Melalui pembacaan firman Tuhan dan tema ibadah hari ini kita diajak untuk mengimani dan menghayati karya Tuhan dalam perjalanan kita bersama sebagai GKI sepanjang 34 tahun. Sungguh alangkah baik dan indahnya, jika kita semua tetap berjalan bersama dengan rukun sebagai gereja yang membawa misi Kerajaan Allah di tengah dunia ini. Untuk itu dibutuhkan kerendahan hati di hadapan Allah dan sikap etis untuk menghadirkan pelayanan di tengah kehidupan. Dalam pembacaan Injil hari ini kita bisa mendapatkan pengajaran dari Yesus tentang iman dan kerendahan hati.
Dalam perumpamaan pertama, Yesus memperingatkan bahwa penghargaan bukan merupakan sesuatu yang seharusnya menjadi ambisi, tetapi merupakan anugerah. Karena itu jangan pernah merasa layak untuk mendapatkan tempat kehormatan, atau memburu penghargaan demi gengsi, harga diri atau untuk menaikkan status sosial (ay.8). Bisa saja itu jadi berbalik mempermalukan diri kita sendiri, terlebih bila kita berhadapan dengan orang yang memang benar-benar pantas mendapatkannya (ay.9). Kalau memang layak untuk memperoleh penghargaan, kita pasti akan mendapatkannya maka perlu ada sikap rendah hati (ay.10). Rendah hati bukan karena kurang penghargaan terhadap diri sendiri, tetapi justru karena tahu bagaimana harus menempatkan diri.
Lalu yang kedua, dari peran sebagai tamu, Yesus menggambarkan kerendah-hatian, saat kita sendiri yang menjadi tuan rumah dalam suatu perjamuan. Menurut Yesus bahwa yang perlu kita undang bukanlah orang kaya dan terkenal atau kerabat kita sendiri (ay.12). Tetapi undanglah orang-orang yang tidak bisa membalas pemberian kita, mereka yang layak menerima belas kasih kita (ay.13-14). Untuk kerendahhatian dan keramahtamahan semacam itu, Tuhan menjanjikan berkat (ay.14). Jadi, daripada berambisi meraih prestise karena ingin dihormati banyak orang, lebih baik kita memikirkan siapakah yang seharusnya kita layani. Karena dalam Kerajaan Allah, melayani orang lain lebih dihargai daripada kepemilikan status atau prestise.
Dalam peringatan dan perayaan HUT GKI kali ini semestinya bukan dirayakan untuk mengagungkan diri.
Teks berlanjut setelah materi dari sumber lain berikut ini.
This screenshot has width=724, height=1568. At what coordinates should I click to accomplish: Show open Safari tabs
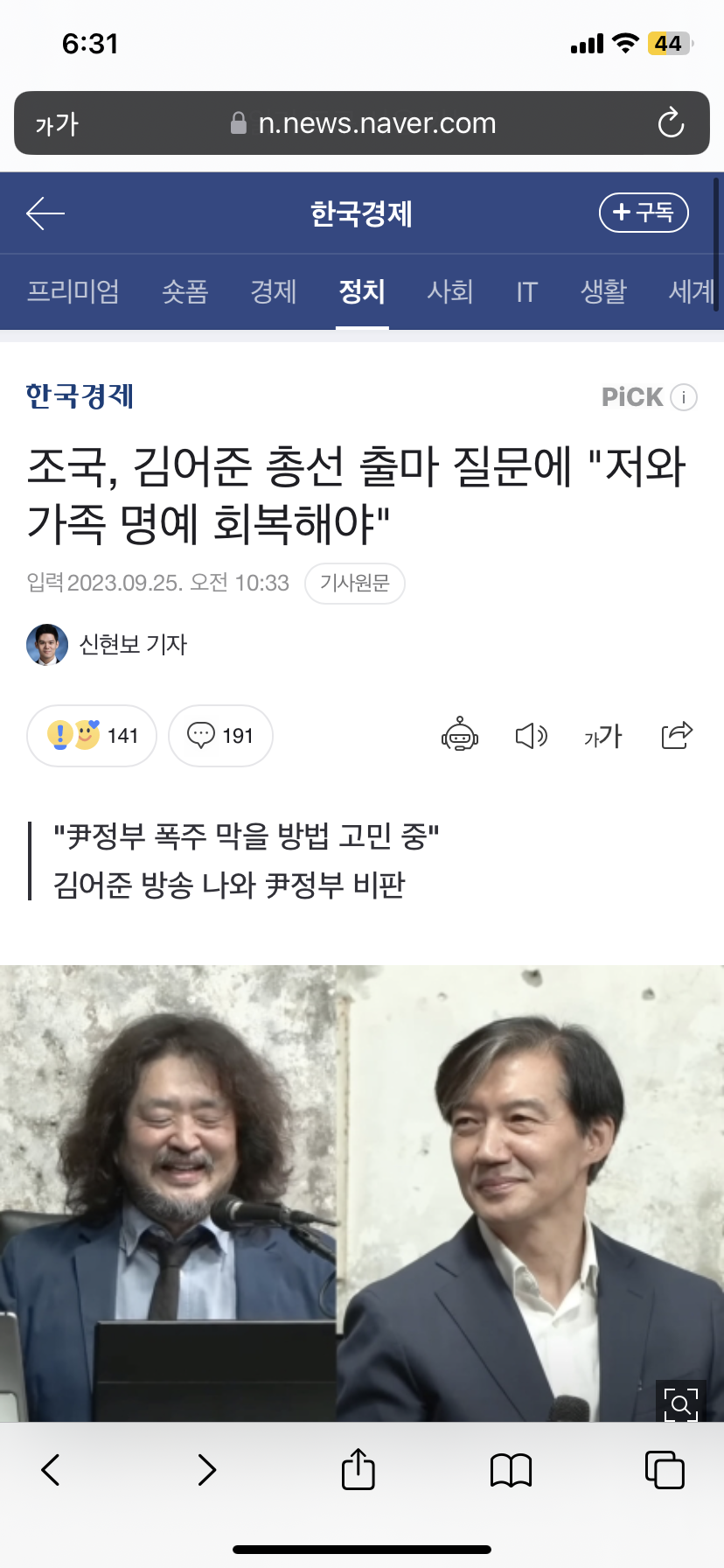665,1469
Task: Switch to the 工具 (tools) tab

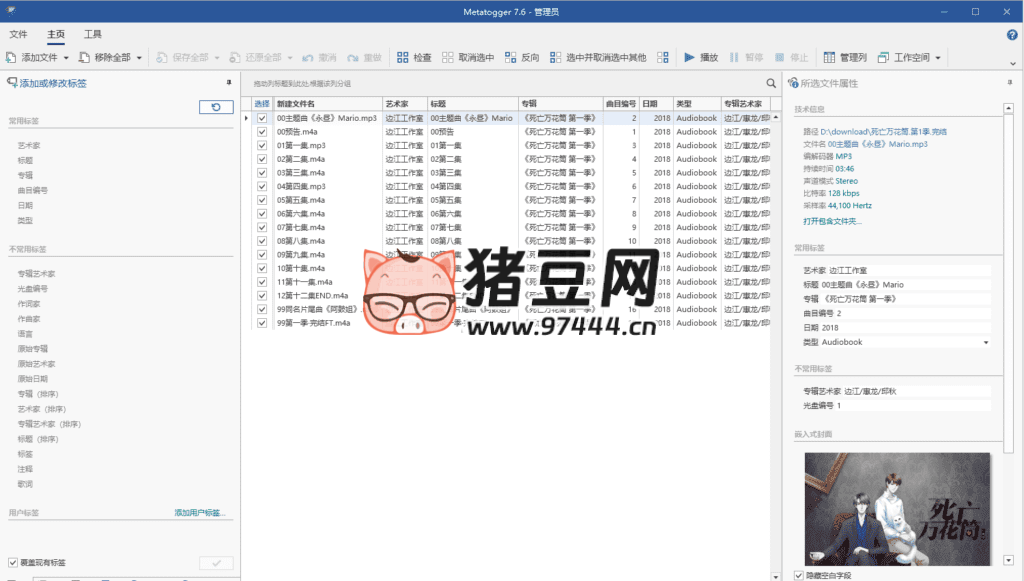Action: [93, 33]
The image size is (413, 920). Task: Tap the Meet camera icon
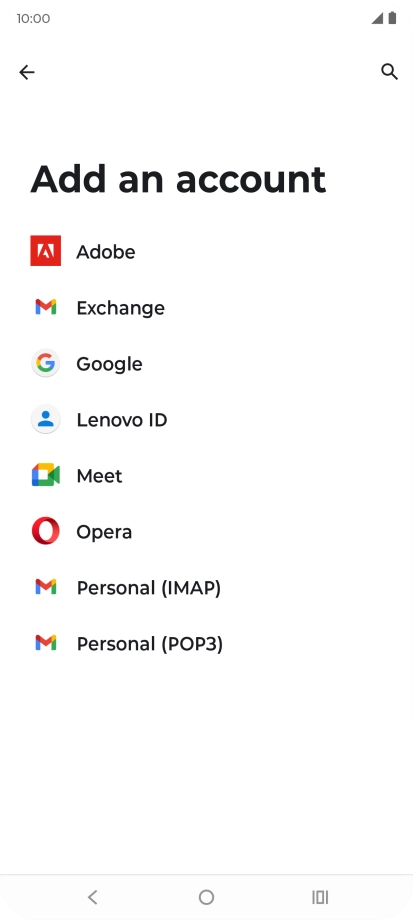[x=46, y=475]
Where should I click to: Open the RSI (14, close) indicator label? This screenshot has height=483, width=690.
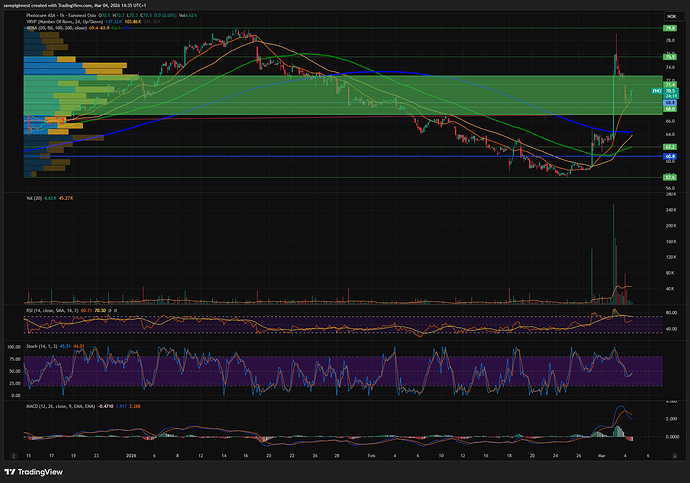click(x=50, y=311)
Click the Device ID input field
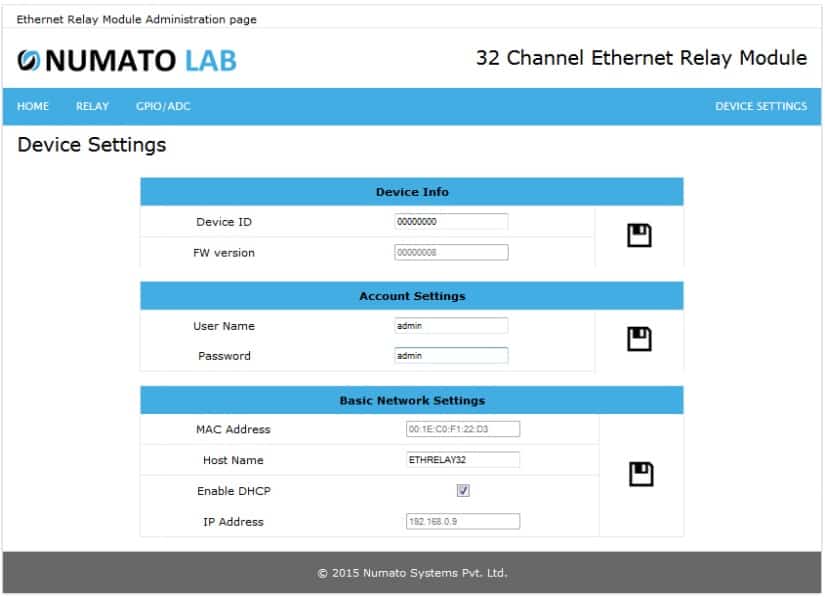 451,222
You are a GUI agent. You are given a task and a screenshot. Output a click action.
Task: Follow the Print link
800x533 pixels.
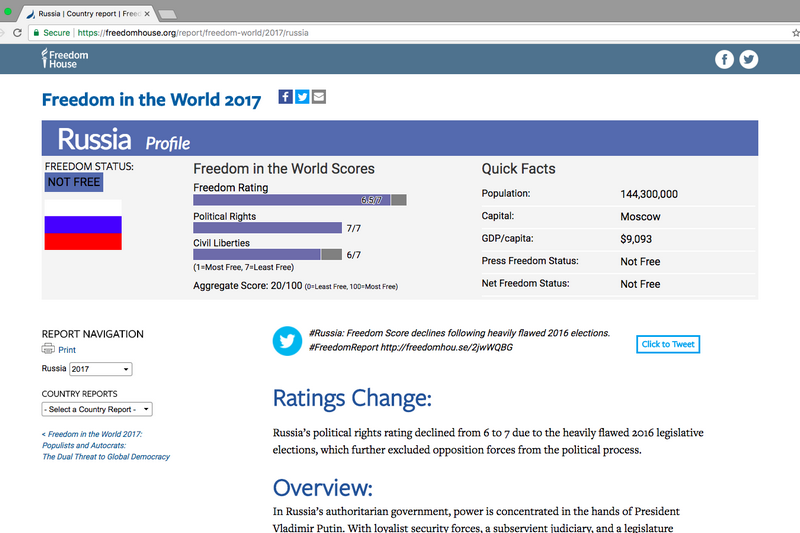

Perayaan sebagai wujud ungkapan syukur atas berkat dan pemeliharaan serta karya Tuhan yang berlebihan, bisa membuat kita menjadi jumawa. Apalagi kalau perbuatan pelayanan dan ibadah yang kita lakukan hanya dibuat-buat dan bukan dari hati yang tulus mengasihi Tuhan, serta tidak diimbangi dengan kepedulian kepada sesama yang membutuhkan. HUT GKI yang ke-34 ini menjadi momentum untuk mengukuhan komitmen dan tekad untuk berjalan bersama menjadi gereja yang menghadirkan damai sejahtera Allah bagi dunia. Memperjuangkan keadilan dan kebenaran dalam hidup bersama, aktif mendorong terciptanya lapangan pekerjaan dan pemerataan pendidikan yang bermutu bisa menjadi concern gereja untuk membantu memulihkan bangsa Indonesia setelah dilanda badai pandemic virus Covid 19 yang belum juga sirna. Selamat ulang tahun untuk GKI, Tuhan kita senantiasa memberkati.